Technical Articles

What is a Repeater and How Do You Use One to Communicate?

Want to get the best possible coverage in a marginal location, like inside a building or down in a valley? A repeater system can rebroadcast your transmitted and received signals to improve communications.

Repeaters and their antennas are generally located at high elevations—on towers, mountains, or atop tall buildings. To improve signals between radios, they use very efficient high gain antennas, low-loss feedlines and transmitter/receiver combinations that are rated for heavy or continuous duty. A repeater can increase your effective transmitting and receiving coverage, boosting the limited range of your transceiver alone.

How Does a Repeater Work?

Being a former track coach, I think of repeater operation as being much like running a relay race. The transmitting station hands off to the repeater, which receives the signal and passes it onto the receiving station. Since you push the transmit button to send and release to receive, only one side of the conversation is heard at any given time.

If you look at Figure 1, you’ll see the hardware involved in operating a repeater and the path the signals take. Here’s a brief explanation of the components used:

Antenna: Most repeaters use one antenna for both transmit and receive. It’s generally a high performance, durable, and efficient antenna with an omnidirectional pattern. They’re placed as high above ground level as possible.

Feedline: Repeaters use a rugged, low-loss cable called hardline. Actually, it looks more like flexible pipe with a center conductor than a cable. Hardline provides lower signal loss than conventional coax, which means more transmit power reaches the antenna and weaker signals can be received by the repeater.

Duplexer: The duplexer separates and isolates the incoming signal from the outgoing and vice versa. It prevents the receiver and transmitter from interfering with one another and helps to reject very strong nearby frequencies or other RF interference from getting into the repeater system. A duplexer typically has two bandpass filters connected in parallel. One filter provides a path between the transmitter and the antenna, and the other provides a path between the antenna and the receiver—there’s no direct path between the transmitter and receiver.

Receiver: Repeater receivers are generally very sensitive and selective, and capture signals that wouldn’t be clearly heard when transmitting directly from radio to radio.

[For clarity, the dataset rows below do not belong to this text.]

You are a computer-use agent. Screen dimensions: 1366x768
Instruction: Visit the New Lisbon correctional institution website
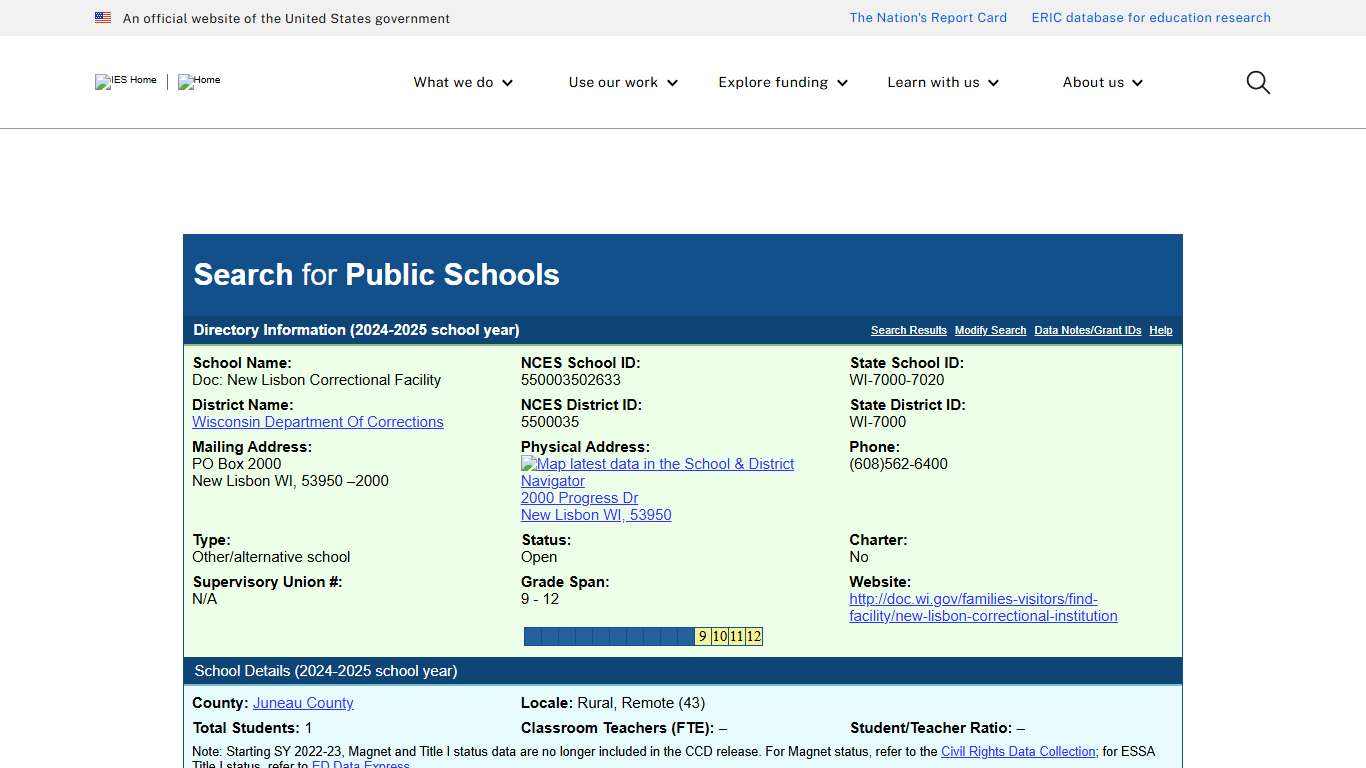pyautogui.click(x=983, y=607)
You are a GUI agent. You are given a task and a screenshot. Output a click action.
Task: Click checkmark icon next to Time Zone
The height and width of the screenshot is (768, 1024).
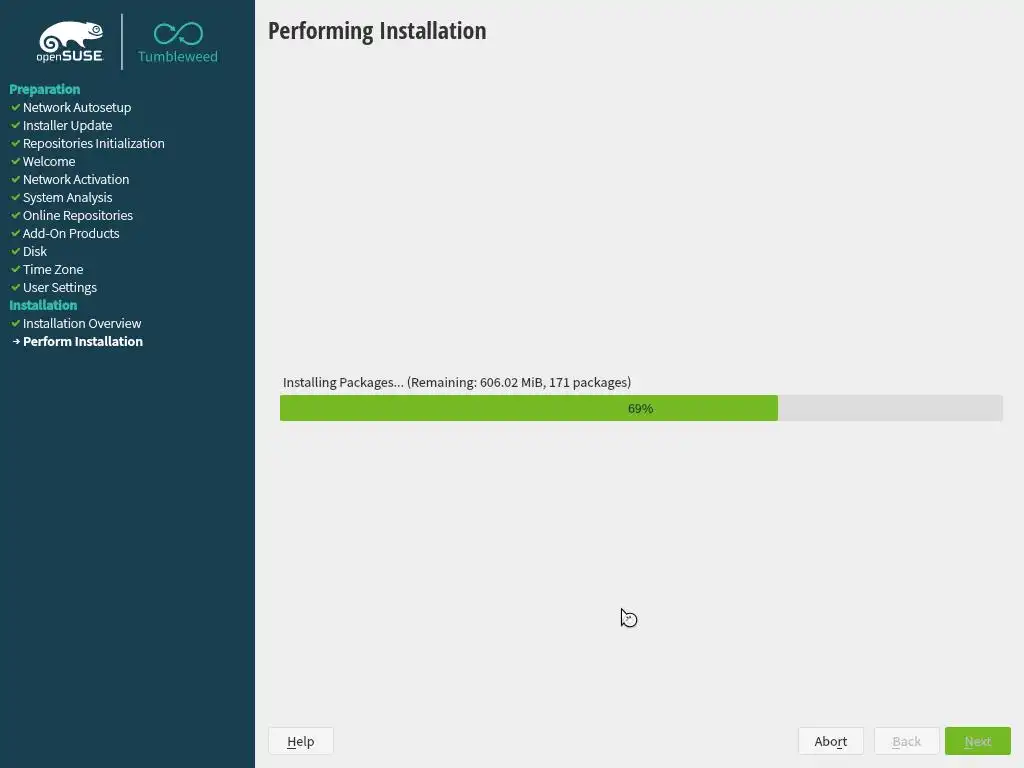click(x=16, y=269)
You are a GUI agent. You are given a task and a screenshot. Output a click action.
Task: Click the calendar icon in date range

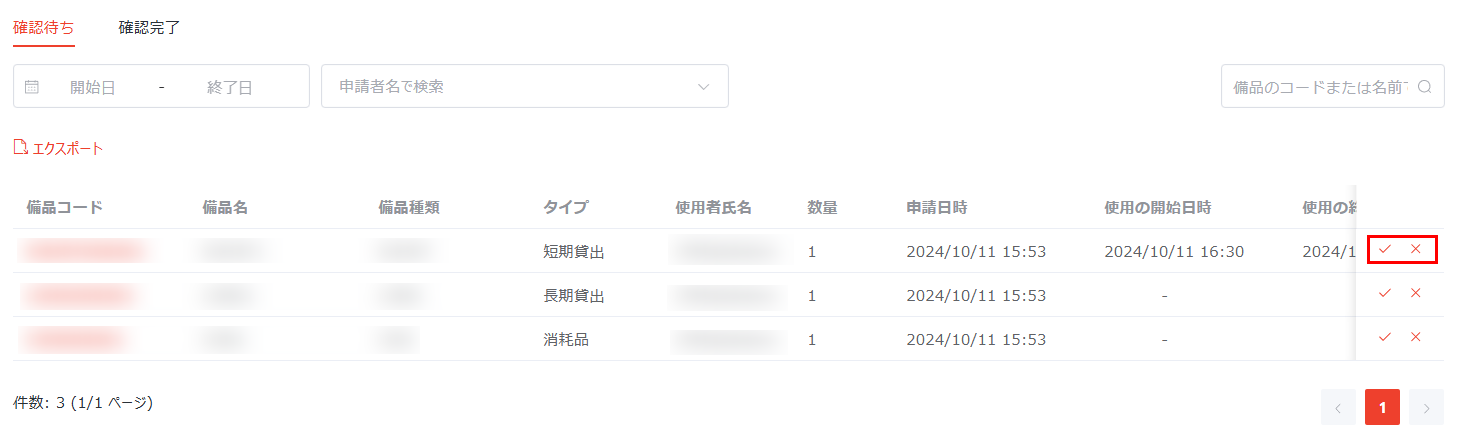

It is set to receive the input frequency from radio transceivers.

Controller: This is the brain of the repeater and is essentially a dedicated computer. It handles repeater station ID using either CW or voice, and activates the repeater at the appropriate times. It sometimes performs a variety other functions, such as giving programmed announcements or linking multiple repeaters.

Transmitter: Most repeaters have a transmitting section containing an exciter and a power amplifier. The exciter retransmits the received audio at the proper frequency and the power amplifier boosts its output.

Keeping Things Separate

To use a repeater, a station must use different transmit and receive frequencies. Without having an offset between transmit and receive signals, the repeater would only hear itself when it was transmitting on its receive frequency. For example, 2 meter Amateur Radio repeaters (144-148 MHz) use a +/- 600kHz offset between the receive and transmit frequencies. Repeaters in the 450-470 MHz band use a 5 MHz separation, while ones in the 806-869 MHz band use 45MHz separation.

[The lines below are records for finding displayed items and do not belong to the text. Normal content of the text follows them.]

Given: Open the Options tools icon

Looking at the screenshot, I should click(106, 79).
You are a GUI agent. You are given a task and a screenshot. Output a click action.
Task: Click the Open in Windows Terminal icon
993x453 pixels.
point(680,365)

Using an amateur radio repeater pair on 146.94/146.34 MHz as an example, here’s how the process works.  Amateur radio operators would transmit their signal on 146.34MHz input frequency, which is received by the repeater. The repeater  rebroadcasts the original signal on 146.94 to amateur radios or other receivers listening to the frequency.

Another feature that can help minimize interference and keep the repeater operating smoothly is the subaudible tone (e.g., PL, Motorola’s trademarked tone system). Subaudible (low level) tones can be sent during transmit. The purpose of the tone is to allow you to key up a repeater so you can transmit through it. If your radio is not sending the proper tone, the repeater will not open and relay the signal. Subaudible tones act as a gateway to screen out unwanted signals on receive, such as unauthorized users or signals from distant repeaters on the same frequency that may interfere as a result of band openings.

Hams on Repeaters

Amateur radio has been around for more than 100 years, but repeaters didn’t appear on the amateur bands until the late 1950s.  Most of today’s Ham repeaters are used for local communications on the VHF/UHF bands. Repeaters are utilized in many areas to extend communication range and provide emergency local communications.

Typically you’ll find repeaters between 144-148 MHz, 222-225 MHz, 420-450 MHz, and 902-928 MHz.  Some still exist in the HF/lower VHF band from 29.5-29.7 MHz and 51-54 MHz, but their numbers have declined. 

Though FM is still the most popular repeater mode, digital repeaters with DMR, D-STAR (like the DX Engineering employee radio club, N8DXE, new D-STAR repeater), and Yaesu System Fusion capabilities are making inroads. Both digital and analog repeaters can also be connected to online networks such as Echolink, AllStar, Wires II, IRLP and others, allowing worldwide communication capabilities from a handheld radio.